A pesar del difícil momento que la comunidad atraviesa a nivel general, el pasado viernes la Sociedad de Fomento de la localidad de Matheu vivió a la distancia, y con espíritu festivo, un nuevo aniversario de su creación. Fueron, puntualmente, 86 los años transcurridos desde su nacimiento hasta la fecha. 

“Lamentablemente no podemos celebrarlo por esta situación que estamos viviendo, que es bastante complicada, pero no por eso vamos a dejar de recordar el aniversario de una institución tan emblemática para el pueblo de Matheu”, describió Eve Basiglio de Márquez, su actual presidenta y miembro de la comisión desde hace ya 15 años. 
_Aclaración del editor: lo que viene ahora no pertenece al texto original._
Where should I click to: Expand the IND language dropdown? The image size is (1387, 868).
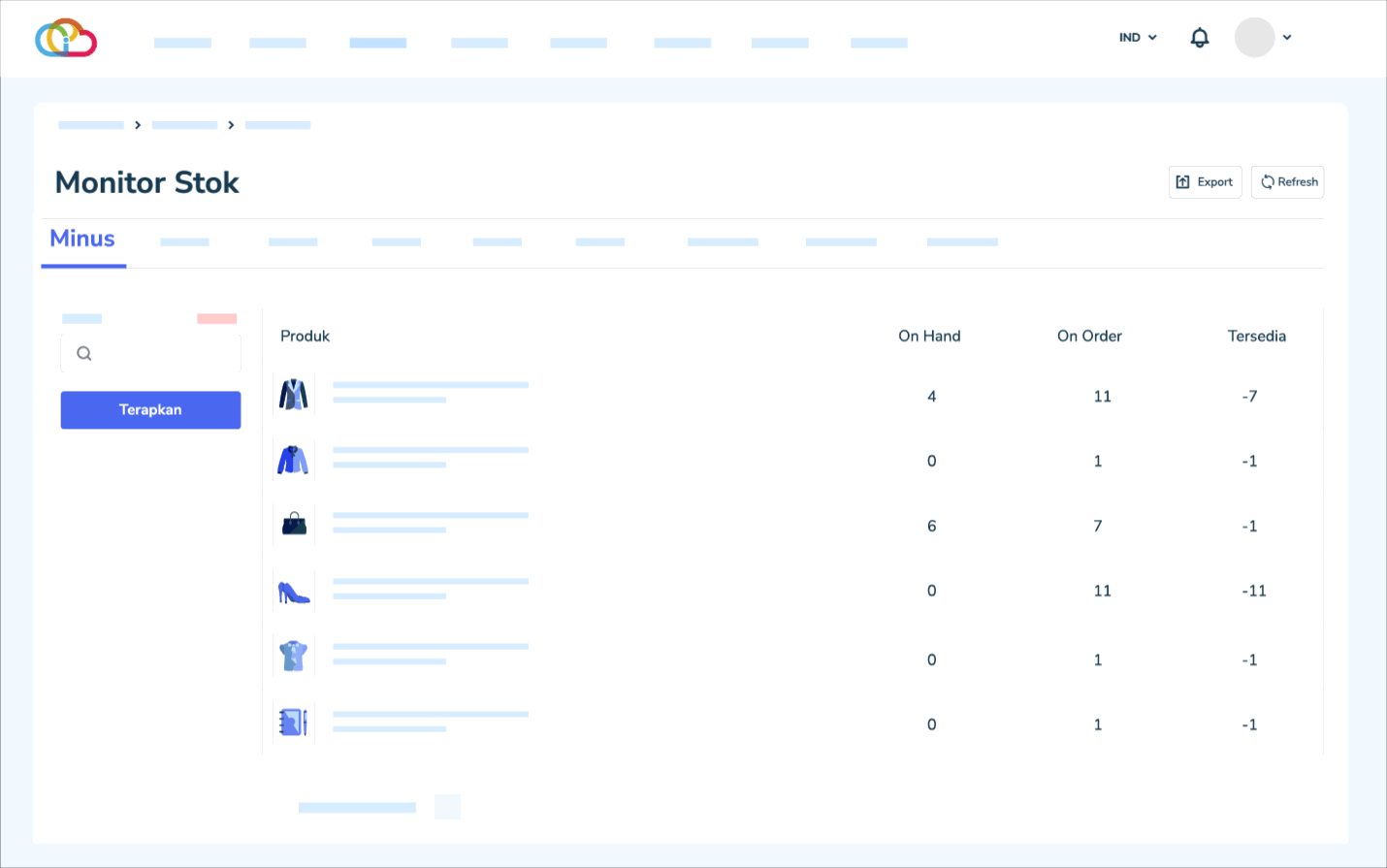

El vistoso edificio, imposible de no apreciar cuando se atraviesan las vías del ferrocarril viajando por la Ruta 25, a la altura de la ciudad de Matheu, cuenta con dos salones medianamente grandes y un espacio más pequeño que frecuentemente se destina a las actividades culturales. Incluso la Municipalidad de Escobar, durante el 60° aniversario de nuestro distrito, ha brindado algunas charlas alusivas en sus instalaciones, así como también ha sido escenario de distintos encuentros informativos.

Con la pandemia, todo esto quedó atrás y actualmente el único servicio que se presta en sus instalaciones es la atención a afiliados del PAMI, a través de dos profesionales médicos que trabajan allí de lunes a jueves. “Esto es muy importante porque les queda bien a los abuelos, por el tema de las recetas, etc.”, destacó Eve, en entrevista con este medio. 

En circunstancias no excepcionales, siempre solían dictarse muchísimos talleres, durante toda la semana. También las instalaciones eran prestadas a las escuelas públicas para que realizaran sus actos de fin de año, para festejos por el Día del Niño, e incluso se han cedido a la iglesia para que los chicos tomaran la comunión, ya que no cabían en el espacio de la capilla. “Eso le da vida a la Fomento”. 

Como hace ya tantos años que se encuentra en ese lugar que no se acuerda puntualmente cuántos, la presidenta bromea con comenzar a pensar en dejarle el cargo a alguien más, aunque también confiesa: “Yo dejé parte de mi vida ahí, porque la Sociedad de Fomento, cuando mi comisión entró, no estaba en las condiciones que está ahora. Hemos trabajado muchísimo para encontrar los salones en condiciones, todo pintado, con luces, cercos, columnas, rejas…”, apreció. 

“Si Dios quiere, el año que viene será el festejo, porque desde que yo estuve en la presidencia siempre se hizo el festejo del aniversario, cosa que antes no se hacía y me parece muy importante que se haga. Cuando llegué a la presidencia me encontré con una Sociedad de Fomento a la que le faltaban muchas cosas, y con la comisión, entre todos dijimos ‘vamos a cambiar esto’ y lo logramos”, destacó. 

“Quiero agradecer a los socios, a los profesores y a todos los vecinos que siempre nos han ayudado y que han participado cuando hacemos algún evento (almuerzos, muestras, talleres), y muy especialmente quiero agradecer a los vecinos de Matheu”, cerró.